Teamspirit und Identifikation

Dass im Abstiegskampf mannschaftliche Geschlossenheit eine zentrale Komponente darstellt, ist eine Binsenweisheit. „Es tut mir leid, dass wir keine Mannschaft präsentieren konnten, für die es sich gelohnt hat, nach Wetzlar zu den Heimspielen zu kommen – weder fußballerisch, noch vom Teamgedanken her. Bei einer Handvoll hatte man das Gefühl, dass sie sich zerreißen“, spricht Goncalves von einem Kader, der nicht zu einer Einheit zusammengewachsen sei und einer Kluft zwischen den verbliebenen Aufstiegshelden und der Mehrzahl unter den Neuzugängen: „Es war sehr schwierig durch die verschiedenen Charaktere, Länder, und Kulturen. Wir, die Spieler aus der Region, tragen daran sicher auch eine Teilschuld. Vielleicht haben wir nicht genug getan, um die Neuen ins Boot zu holen. Aber wenn du es zwei- oder dreimal vergeblich versuchst, sie zu gemeinsamen Unternehmungen zu bewegen, wirst du auch müde und lässt es. Das schleicht sich als Routine ein. So sollte Fußball nicht sein. Das war im Aufstiegsjahr anders, in dieser Saison mit Profifußballern nicht zu realisieren.“ Trainer Parson sieht diese Aspekte „teilweise“ wie Goncalves, denn „wenn es viele Richtungen bei den Spielern gibt, wird es schwierig“. Allerdings, so der 38-Jährige weiter, „hat es Spiele gegeben, in denen man erkennen konnte, dass die Jungs mehr zu einem Team geworden sind.

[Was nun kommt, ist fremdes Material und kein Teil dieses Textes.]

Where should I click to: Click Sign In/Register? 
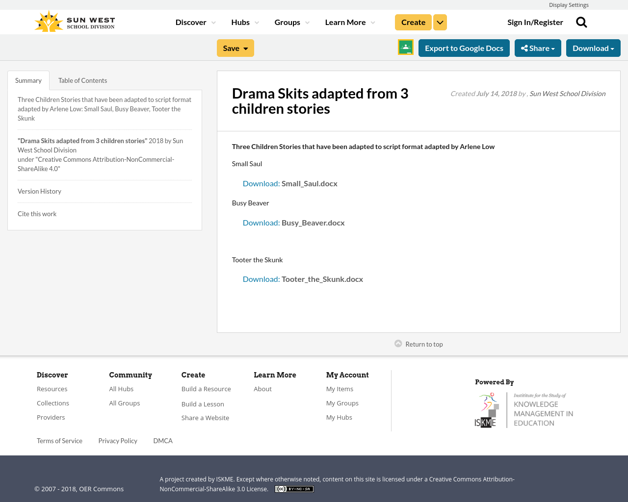tap(535, 22)
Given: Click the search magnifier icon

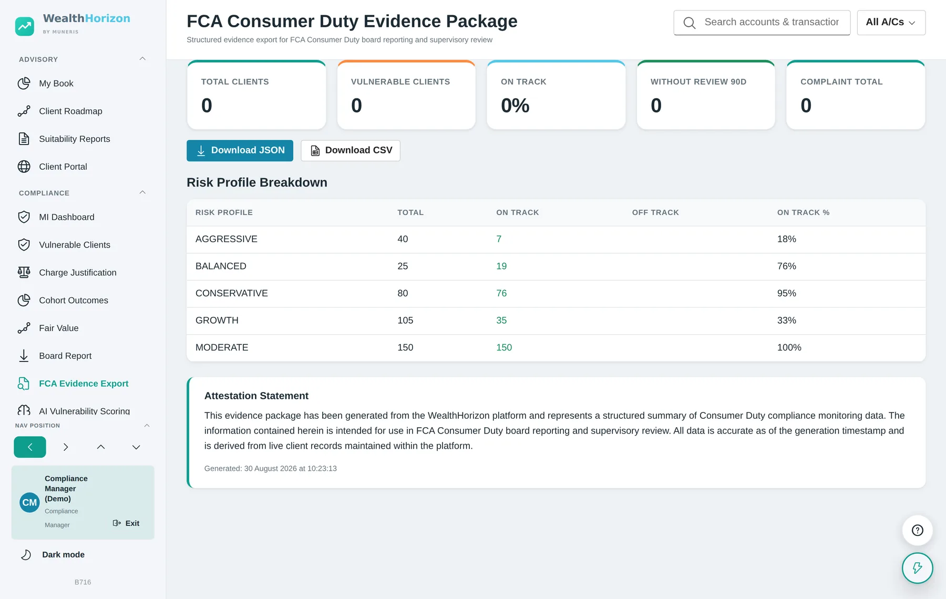Looking at the screenshot, I should 690,23.
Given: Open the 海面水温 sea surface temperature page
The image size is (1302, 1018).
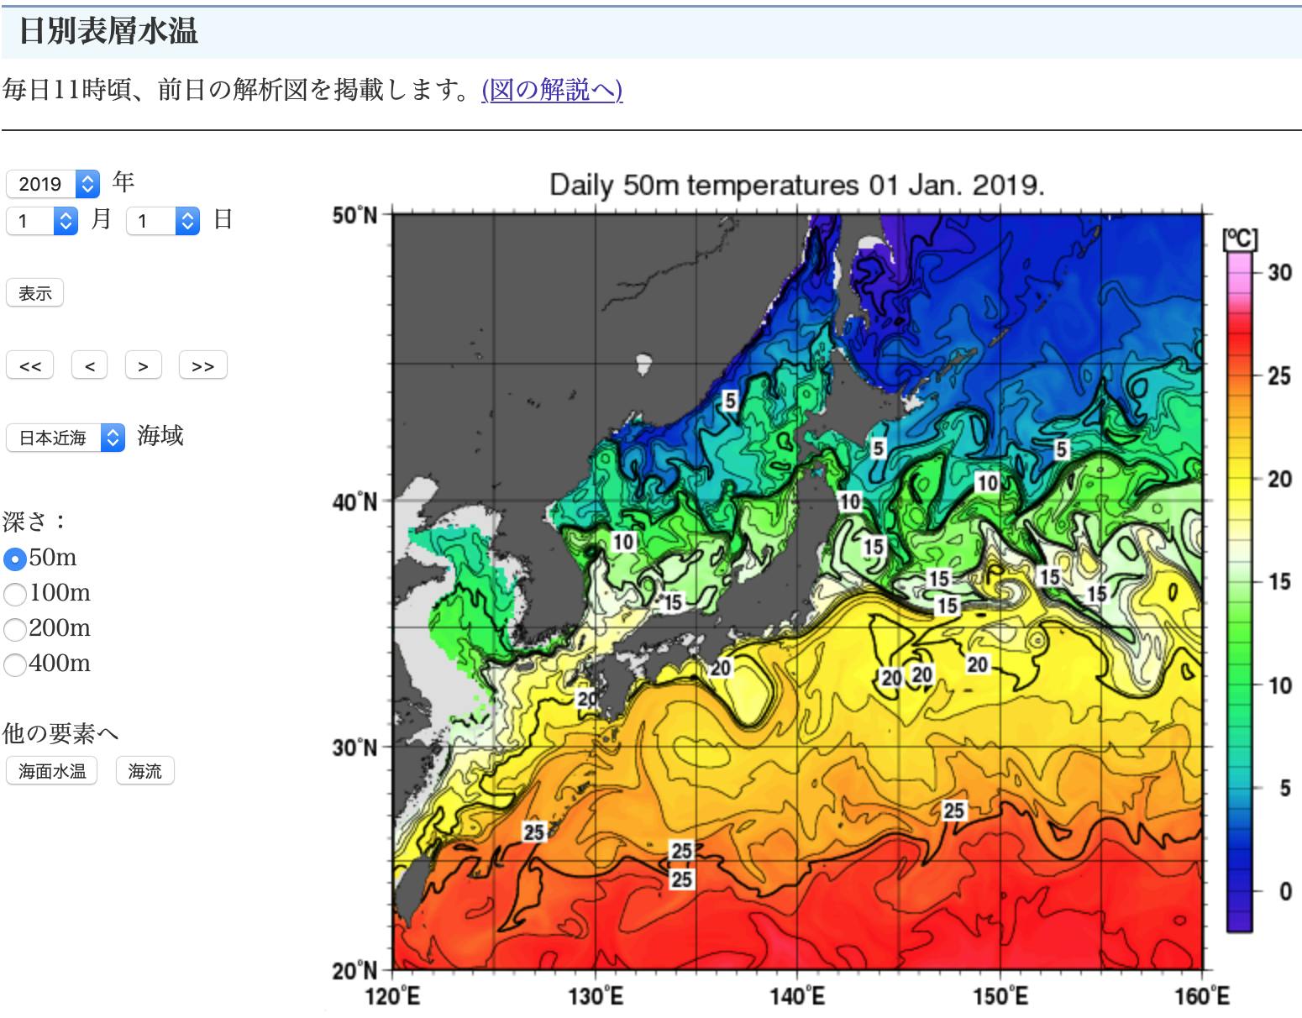Looking at the screenshot, I should 52,771.
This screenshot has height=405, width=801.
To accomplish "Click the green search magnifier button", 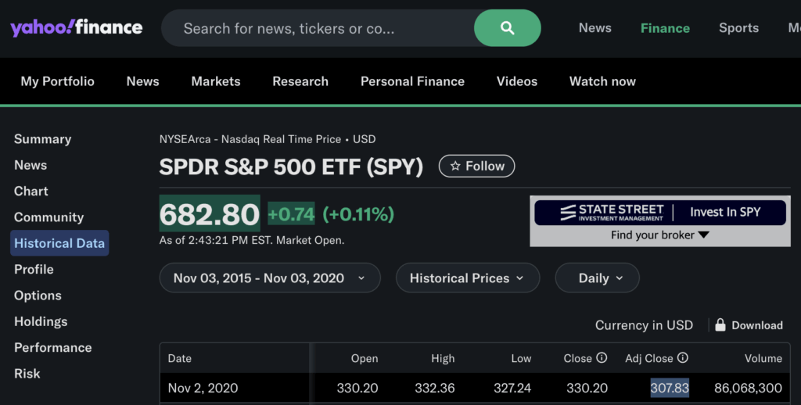I will (x=507, y=28).
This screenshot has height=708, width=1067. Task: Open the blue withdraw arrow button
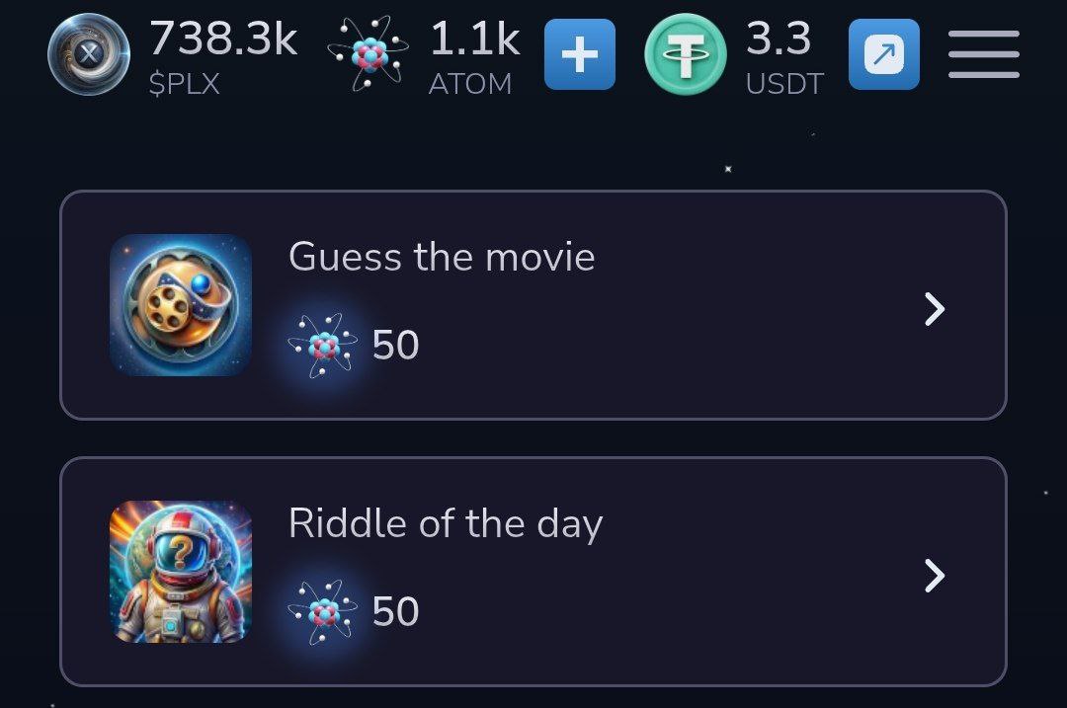[884, 54]
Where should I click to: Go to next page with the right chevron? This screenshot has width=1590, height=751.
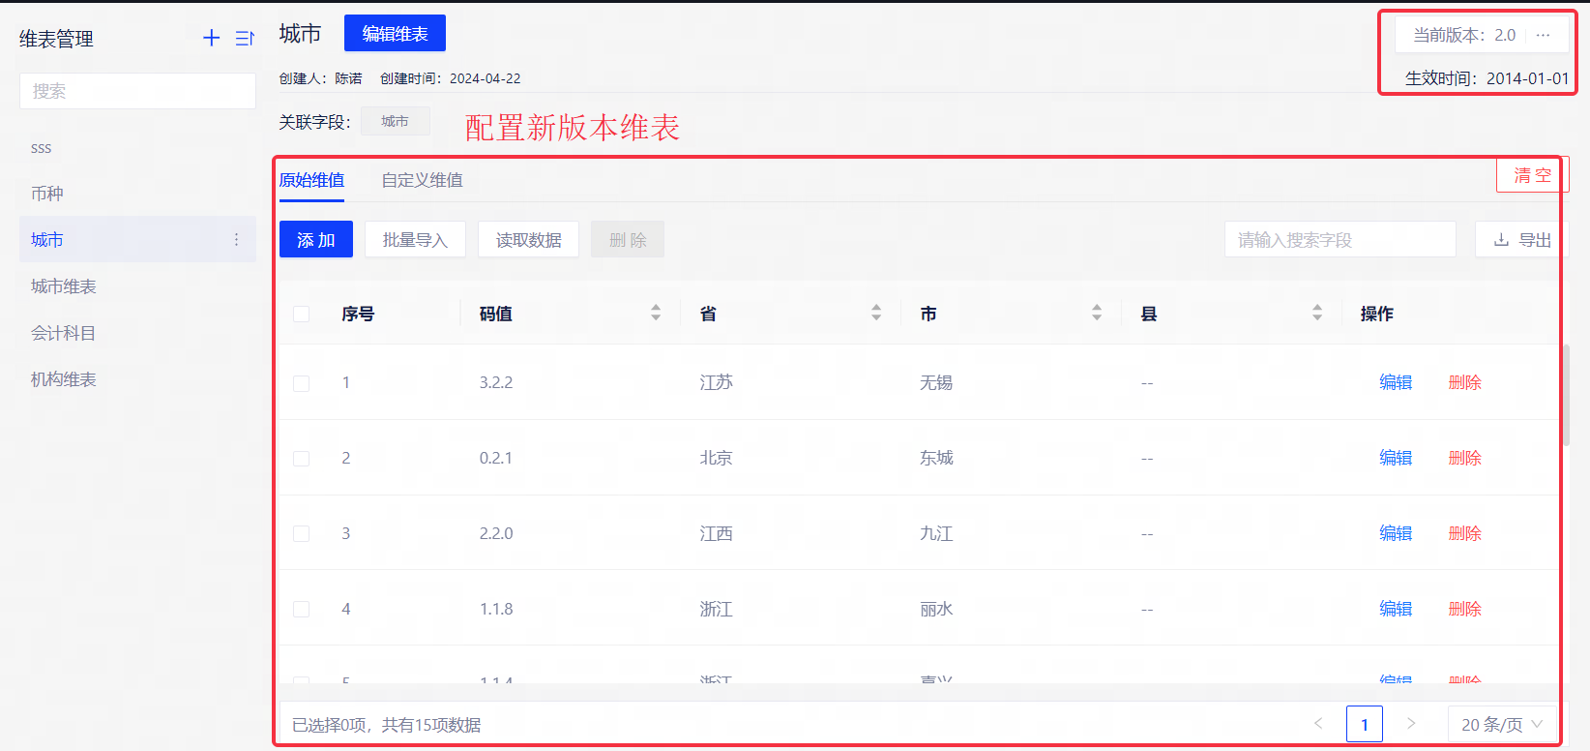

Sonst schlägst du eine Mannschaft wie Hoffenheim II nicht mit 2:1“.

Die Trainer und Wechsel auf der Bank

Golafra wie Goncalves klammern das Trainerduo Hassler/Parson übrigens explizit aus bei ihrer Kritik. In der Tat wirkte die Teutonia unter ihnen geschlossener. Gleichwohl blieb ihr Einfluss, den Teamgedanken zu forcieren, überschaubar, zumal sie mit einem Kader arbeiten mussten, auf dessen Zusammenstellung ihr Einfluss gering war. Wer sich mit dem Abstieg Watzenborns beschäftigt, kommt an der überraschenden Demission Daniel Steuernagels nach dem fünften Spieltag nicht vorbei. Unter seiner Verantwortung hatte der SC zwei Siege und drei Niederlagen verbucht. Steuernagels aufgrund der aus seiner Sicht nicht mehr zu vereinbarenden Belastung als Grundschullehrer mit Vollzeitstelle und Trainer eines Regionalliga-Teams setzte die Verantwortlichen um Jörg Fischer unter Zugzwang. Sie wollten einen hauptberuflichen Trainer, wenn möglich mit Erfahrung im Profifußball. Sie holten Francisco Copado – und der ließ nach anfänglichen kleinen Fortschritten kaum einen Stein auf dem anderen, sondern sorgte stattdessen für immer neue Baustellen und Unruhe im Team.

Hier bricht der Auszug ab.